41. Third  issue  to  be  adjudicated  in  the  instant  writ  petition  is ‘whether the Award dated 09.08.2023 passed by MSME Council, Odisha warrants interference by this Court or not?’

While adjudicating Issue No.1, this Court has recorded in detail the procedure followed by MSME Council regarding non-compliance of statutory provisions of Section 18(2) and also passing of the order in stark disregard to the provisions of the Arbitration Act. Thus, in the opinion of this Court, Award dated 09.08.2023 passed by MSME Council is a nullity and suffers from patent illegality and warrants interference by this Court in exercise of power under Article 226 of the Constitution of India.

42. Ordinarily, this Court would have remanded the matter back to MSME council to follow the due process under MSME Act and Arbitration Act, but, in the facts and circumstances of the present case, said recourse is not warranted by this Court in view of Judgment of Hon’ble Supreme Court in the case of ‘Silpi Industries Etc. v.
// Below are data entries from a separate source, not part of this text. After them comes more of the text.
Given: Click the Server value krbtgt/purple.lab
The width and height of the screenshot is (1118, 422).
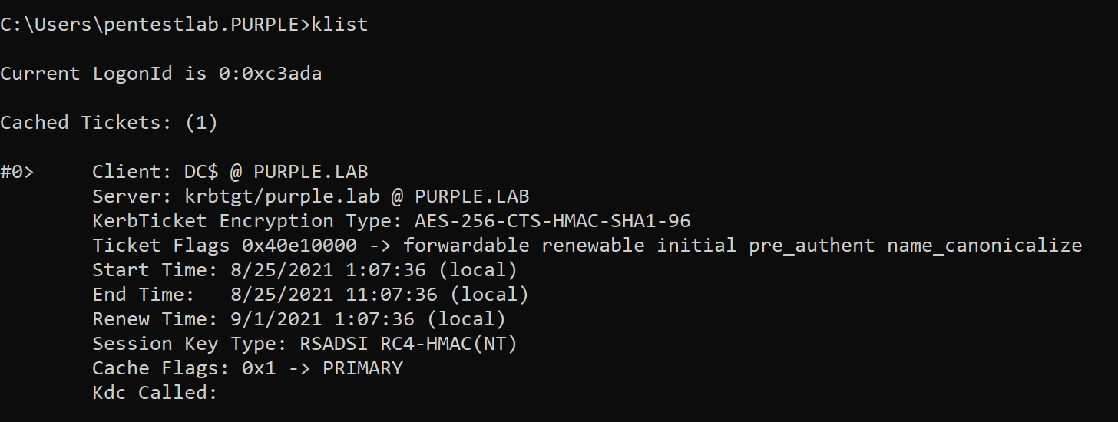Looking at the screenshot, I should pos(282,196).
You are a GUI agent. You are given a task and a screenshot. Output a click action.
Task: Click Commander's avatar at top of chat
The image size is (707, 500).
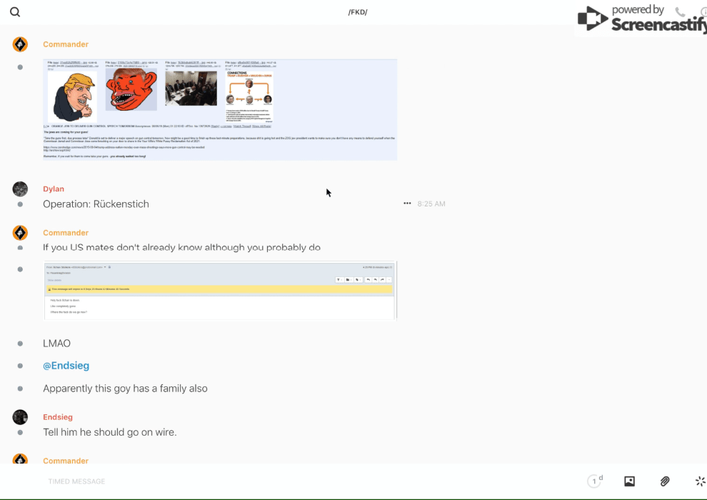tap(20, 44)
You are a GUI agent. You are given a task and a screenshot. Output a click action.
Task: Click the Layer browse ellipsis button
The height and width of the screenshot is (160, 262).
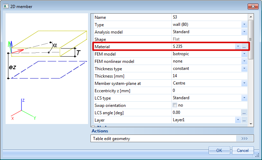[x=244, y=120]
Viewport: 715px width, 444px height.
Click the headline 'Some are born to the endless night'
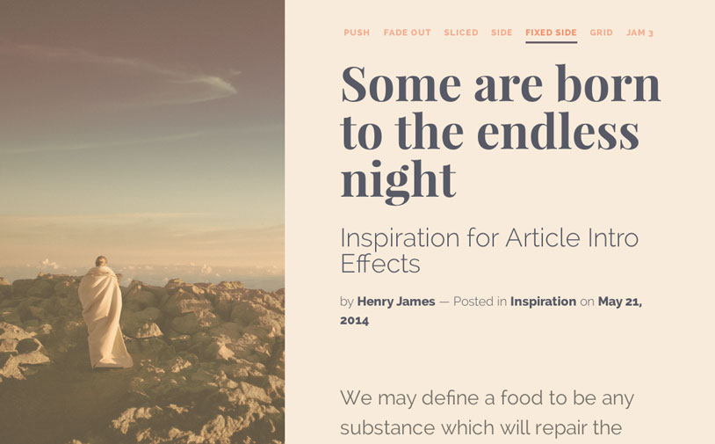pos(499,130)
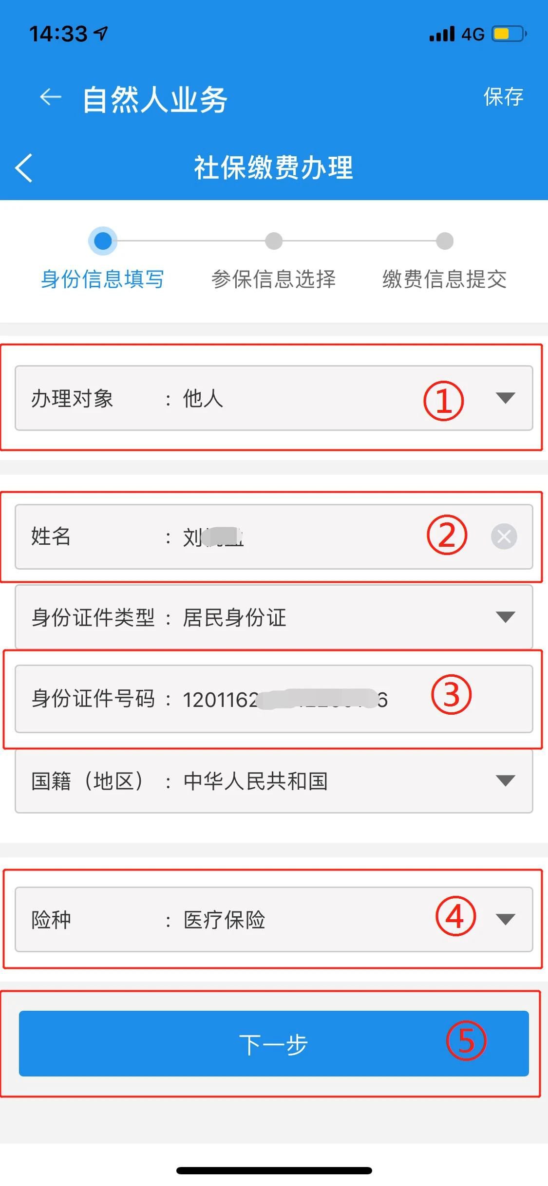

Kerala State Road Transport Corporation and Anr. (2021 SCC OnLine 439).

43. A bare perusal of the claim petition filed by Respondent No.1 would reveal that Respondent No.1 has made claim towards ‘Unpaid Rent  of  Machinery’  and  claim  towards  realization  of  conversion charges from July, 2016 to August, 2018. Thus, claims of Respondent No.1 are, admittedly, for the period July, 2016 to August, 2018 and from the Claim petition itself it would be evident that Respondent was registered as a Small Scale Enterprise as a ‘Supplier’ within the meaning of Section 2(m) of the MSME Act, only on 19.06.2019 which would be evident from its ‘Udyog Aadhar Registration Certificate’ (Annexure-2).
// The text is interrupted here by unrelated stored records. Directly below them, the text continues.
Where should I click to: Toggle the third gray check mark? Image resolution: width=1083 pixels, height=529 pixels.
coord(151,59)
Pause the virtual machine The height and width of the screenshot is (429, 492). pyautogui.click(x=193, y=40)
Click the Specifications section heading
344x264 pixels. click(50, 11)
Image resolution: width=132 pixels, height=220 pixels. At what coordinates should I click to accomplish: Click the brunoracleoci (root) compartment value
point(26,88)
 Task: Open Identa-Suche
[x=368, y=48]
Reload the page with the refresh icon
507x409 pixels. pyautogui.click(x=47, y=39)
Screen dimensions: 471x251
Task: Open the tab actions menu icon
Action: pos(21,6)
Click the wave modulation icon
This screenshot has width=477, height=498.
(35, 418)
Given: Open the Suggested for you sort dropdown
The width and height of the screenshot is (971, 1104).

The Hon’ble Supreme Court, in the case of Silpi Industries Etc. (supra) has clearly held that in order to seek benefit of provisions of MSME Act, the seller should have been registered under the provisions of the Act on the date of entering into the contract, and, for supplies made pursuant to the contract before registration of the Unit under the provisions of the MSME Act, no benefit can be sought by such entity.

It has been held that benefit cannot be taken by an enterprise of MSME Act retrospectively prior to the date of its registration.

Aforesaid principle was further explained in the case of ‘Gujarat State Civil Supplies Corporation’ (supra) vide Para 52.6, as under:-

52.6 A party who was not the “supplier” as per the definition contained in Section 2(n) of the MSMED Act 2006 on the date of entering into contract cannot seek any benefit as the “supplier” under the MSMED Act, 2006. If any registration is obtained subsequently the same would have an effect prospectively and would apply to the supply of goods and rendering services subsequent to the registration.”

44. In view of the admitted facts that the claim pertained to the period July, 2016 to August, 2018 and registration was obtained by Respondent No.1 only with effect from 19.06.2019, it was not entitled to claim any benefit under the provisions of the MSME Act. Hence, this Court is of the opinion that the matter should not be remanded back to MSME Council, Odisha at Cuttack for fresh determination. Accordingly, instant writ application stands allowed and the Order/Award dated 09.08.2023 passed by Respondent No.2 in M.S.E.F.C. Case No. 60 of 2022 is, hereby, quashed and set aside by this Court. However, the Respondent No.1 would be at liberty to take alternative measures for redressal of his grievance before appropriate forum.

45. Pending I.A.s, if any, also stands disposed of. However, there shall be no order as to cost.